I lost my oldest brother Rudy in December 2016. It was sudden and still to this day, a shock. Sudden death or “out of order” deaths are harder to deal with, in my opinion. I have lost people to cancer, old age, other health issues, but nothing has ever compared to how we lost Rudy. It was a car accident. We had no warning, and we are still here two and a half years later trying to pick up the pieces.
Some tips for grieving early on … My first tip would be to just allow yourself to feel what you are feeling. Don’t shut it out. Grief is both your friend and your enemy. I started writing days after I lost Rudy. I didn’t have much to say. I was still too numb, in shock, emotionally shut down. But, as the days went by, and we had to plan a funeral and the day to day stress was too much on top of the intense start of grieving at times, writing was a way to get everything out without dealing with judgment. Everything would just come out … all these feelings about losing Rudy, the aftermath and still to this day, how his death has affected me.
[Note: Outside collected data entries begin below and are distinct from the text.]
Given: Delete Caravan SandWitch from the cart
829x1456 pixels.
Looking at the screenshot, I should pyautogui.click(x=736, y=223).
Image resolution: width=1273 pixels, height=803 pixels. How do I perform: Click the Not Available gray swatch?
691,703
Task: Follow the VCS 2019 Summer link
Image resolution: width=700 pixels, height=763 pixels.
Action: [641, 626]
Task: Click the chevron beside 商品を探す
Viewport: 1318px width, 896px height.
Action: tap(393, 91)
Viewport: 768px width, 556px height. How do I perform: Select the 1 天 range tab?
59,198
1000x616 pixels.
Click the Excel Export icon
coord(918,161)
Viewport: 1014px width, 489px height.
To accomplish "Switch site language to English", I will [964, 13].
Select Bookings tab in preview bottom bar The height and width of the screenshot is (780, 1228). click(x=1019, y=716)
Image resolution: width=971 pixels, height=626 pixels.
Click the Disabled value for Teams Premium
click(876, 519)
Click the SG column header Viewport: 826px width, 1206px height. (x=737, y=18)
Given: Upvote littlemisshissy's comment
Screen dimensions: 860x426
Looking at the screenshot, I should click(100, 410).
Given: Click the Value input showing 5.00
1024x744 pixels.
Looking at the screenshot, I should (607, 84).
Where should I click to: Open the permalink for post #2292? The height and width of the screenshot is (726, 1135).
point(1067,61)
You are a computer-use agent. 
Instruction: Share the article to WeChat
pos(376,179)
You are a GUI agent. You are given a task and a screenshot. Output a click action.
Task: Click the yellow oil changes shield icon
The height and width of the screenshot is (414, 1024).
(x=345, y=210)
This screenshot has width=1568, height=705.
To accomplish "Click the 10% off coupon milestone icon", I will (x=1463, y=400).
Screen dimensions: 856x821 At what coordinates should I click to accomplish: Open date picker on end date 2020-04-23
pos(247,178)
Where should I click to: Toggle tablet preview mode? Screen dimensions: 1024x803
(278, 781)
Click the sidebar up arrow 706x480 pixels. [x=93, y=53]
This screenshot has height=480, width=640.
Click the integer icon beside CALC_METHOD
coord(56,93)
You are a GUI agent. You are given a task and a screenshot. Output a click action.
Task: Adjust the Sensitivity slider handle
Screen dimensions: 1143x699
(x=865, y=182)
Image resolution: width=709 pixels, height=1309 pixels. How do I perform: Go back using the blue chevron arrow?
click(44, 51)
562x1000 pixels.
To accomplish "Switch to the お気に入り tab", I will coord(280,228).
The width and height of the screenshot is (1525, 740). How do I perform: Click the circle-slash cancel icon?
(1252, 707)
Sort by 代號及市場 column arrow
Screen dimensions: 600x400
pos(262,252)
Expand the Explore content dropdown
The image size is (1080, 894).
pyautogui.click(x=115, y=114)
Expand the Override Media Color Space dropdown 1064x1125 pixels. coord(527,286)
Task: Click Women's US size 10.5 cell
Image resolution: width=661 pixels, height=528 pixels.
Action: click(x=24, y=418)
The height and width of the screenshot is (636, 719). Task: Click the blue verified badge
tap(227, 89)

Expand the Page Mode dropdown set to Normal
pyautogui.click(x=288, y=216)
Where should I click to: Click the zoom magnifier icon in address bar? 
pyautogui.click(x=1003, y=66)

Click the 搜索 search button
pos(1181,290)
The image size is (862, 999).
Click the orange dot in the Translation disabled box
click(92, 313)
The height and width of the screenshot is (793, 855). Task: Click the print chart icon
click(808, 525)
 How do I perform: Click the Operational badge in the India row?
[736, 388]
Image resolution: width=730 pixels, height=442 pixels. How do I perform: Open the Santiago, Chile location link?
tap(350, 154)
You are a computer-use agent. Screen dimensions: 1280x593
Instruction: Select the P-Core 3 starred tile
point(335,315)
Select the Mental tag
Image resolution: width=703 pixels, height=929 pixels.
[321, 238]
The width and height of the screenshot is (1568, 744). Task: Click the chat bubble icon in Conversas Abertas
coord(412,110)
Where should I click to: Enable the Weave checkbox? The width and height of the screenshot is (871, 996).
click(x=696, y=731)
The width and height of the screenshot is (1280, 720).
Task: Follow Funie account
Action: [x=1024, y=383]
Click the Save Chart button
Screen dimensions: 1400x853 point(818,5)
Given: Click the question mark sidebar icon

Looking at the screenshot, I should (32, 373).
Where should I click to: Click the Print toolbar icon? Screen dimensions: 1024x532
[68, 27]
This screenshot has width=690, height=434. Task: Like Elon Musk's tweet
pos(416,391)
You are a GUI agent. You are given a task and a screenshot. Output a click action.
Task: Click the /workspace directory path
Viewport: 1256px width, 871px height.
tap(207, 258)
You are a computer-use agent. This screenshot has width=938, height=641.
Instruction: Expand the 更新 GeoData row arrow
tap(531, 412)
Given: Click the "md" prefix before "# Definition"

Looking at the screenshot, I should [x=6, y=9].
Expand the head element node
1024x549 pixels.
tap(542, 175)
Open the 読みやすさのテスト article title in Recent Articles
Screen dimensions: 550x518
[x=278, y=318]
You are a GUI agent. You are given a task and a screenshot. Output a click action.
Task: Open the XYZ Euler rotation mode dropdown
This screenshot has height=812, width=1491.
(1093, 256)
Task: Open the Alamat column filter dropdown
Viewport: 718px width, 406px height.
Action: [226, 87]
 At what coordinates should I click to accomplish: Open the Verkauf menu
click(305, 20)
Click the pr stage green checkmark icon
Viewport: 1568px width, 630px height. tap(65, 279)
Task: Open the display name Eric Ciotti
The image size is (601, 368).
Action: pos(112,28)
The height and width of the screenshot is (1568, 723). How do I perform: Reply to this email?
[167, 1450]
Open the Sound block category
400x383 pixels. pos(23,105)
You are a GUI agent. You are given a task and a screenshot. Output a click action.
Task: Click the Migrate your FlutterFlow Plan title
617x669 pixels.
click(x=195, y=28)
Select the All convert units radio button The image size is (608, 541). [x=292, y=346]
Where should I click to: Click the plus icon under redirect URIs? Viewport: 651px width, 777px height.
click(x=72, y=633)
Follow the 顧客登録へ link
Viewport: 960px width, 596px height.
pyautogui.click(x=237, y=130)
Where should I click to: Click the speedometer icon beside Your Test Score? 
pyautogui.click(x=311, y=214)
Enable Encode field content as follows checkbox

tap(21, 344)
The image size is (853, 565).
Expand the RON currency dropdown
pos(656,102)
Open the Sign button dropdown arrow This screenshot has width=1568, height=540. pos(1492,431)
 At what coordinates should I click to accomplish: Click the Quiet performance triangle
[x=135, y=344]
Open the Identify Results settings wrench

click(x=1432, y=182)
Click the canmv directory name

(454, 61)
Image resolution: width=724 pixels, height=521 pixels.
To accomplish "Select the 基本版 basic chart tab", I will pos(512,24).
Early on, I read articles, books and magazines about grieving and sibling loss in particular. There isn’t much out there for sibling loss, but after a lot of research, I have found some really good reads. There are plenty of books on grief. There are even grieving journals with prompts for each journal entry. Book stores are your friend. I might also suggest Modern Loss (Candid Conversations About Grief: Beginners Welcome). I started reading a lot more poetry. Sometimes reading something someone wrote when they’re feeling what you’re feeling or have just felt makes me feel less alone.
For me, music has really helped me heal. Listening to music you connect with is just another way to cope. Going to see the music live is a great feeling and can also be emotional at times. Believe me, as the person who has cried in every public place possible, it happens and it is nothing to be ashamed of. I’ve met some pretty amazing people along the way. My band, my people .. It’s just something I continue to do for myself. We all have to find something to break away from the constant heartbreak.
In the beginning, it’s hard to even think straight, but we have to be thankful for the time we had with the people we love. Whether it’s one year, 15 years or 33 years, that is the time you had with them. Hold on to those memories and the way you felt while they were here. That’s how you keep them in your heart.